Review by J.T. Johnson
ORIGINAL RELEASE DATE: October 13, 1989
DIRECTOR: Dominique Othenin-Girard
CINEMATOGRAPHY: Robert Draper
WRITERS: Michael Jacobs, Dominique Othenin-Girard, Shem Bitterman
MUSIC: Alan Howarth
“Halloween 4: The Return of Michael Myers” was a surprise hit for everyone involved and the series producer Moustapha Akkad wanted another sequel right away. He quickly hired a new filmmaking team that included director Dominique Othenin-Girard, a director that was recommended by original “Halloween” producer Debra Hill. Without a full script in hand, the movie went into production.
The new movie had to deal with “Halloween 4’s” bold ending and Jamie Lloyd (Danielle Harris) returns to battle Michael Myers once again. This time, it turns out that she has a psychic connection to her uncle and she can see when he is about to strike. Dr. Loomis (Donald Pleasence) returns and knows that this connection could help him defeat the undying Michael.
Unfortunately, Michael will claim plenty of victims before Loomis will be able to get to him. What sucks about his movie is that it has more in common with a generic “Friday the 13th” film as it is filled with characters that are nothing more than fodder for Michael to take out. Like the second film, I don’t really care for the characters since we don’t really get to know them before they get axed.
Well, I say that, but we do get to know Wendy Kaplan’s loud and obnoxious Tina Williams. She is a poor replacement for the strong Rachel that we met in the fourth entry. Tina is absolutely annoying as she jumps around and basically acts like an idiot through most of the movie.
Another problem with “Halloween 5” is the weird change in tone and unnecessary changes to other aspects of the series. As an example of one of these deviations is the weird mansion-like house that they try to pass off as the Myers’ house from the other entries. It’s as if they thought we wouldn’t notice such a significant change just so they could have a bigger set piece for the end.

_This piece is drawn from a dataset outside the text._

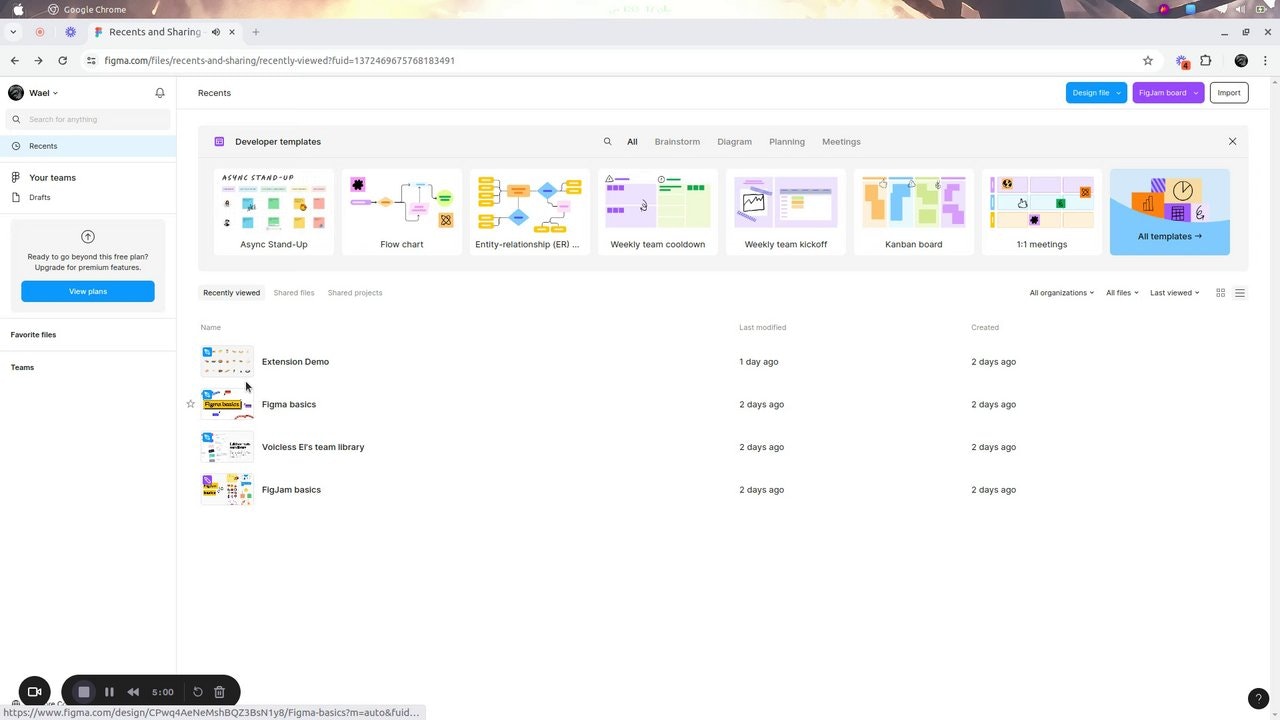Click the notification bell icon

[159, 92]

I’m struggling to find something good to say about the movie. I guess I can mention that Pleasence once again gives a commanding performance as Loomis and Harris does another good job as the troubled Jamie. Also, Alan Howarth is dependable as ever as the composer and he always knows how to use the haunting “Halloween” theme effectively.
Unfortunately, these few good elements can’t even come close to saving a film that tries to deviate too much from what came before. Considering the amount of time that Othenin-Girard had to shoot this film, I commend his efforts but the finished movie reeks of something that was rushed into production just to get another entry in before the slasher horror films began to fade out after the ‘80s.
In short, this is probably my least favorite entry of the original series until 2002’s “Halloween: Resurrection” and the two Rob Zombie remakes.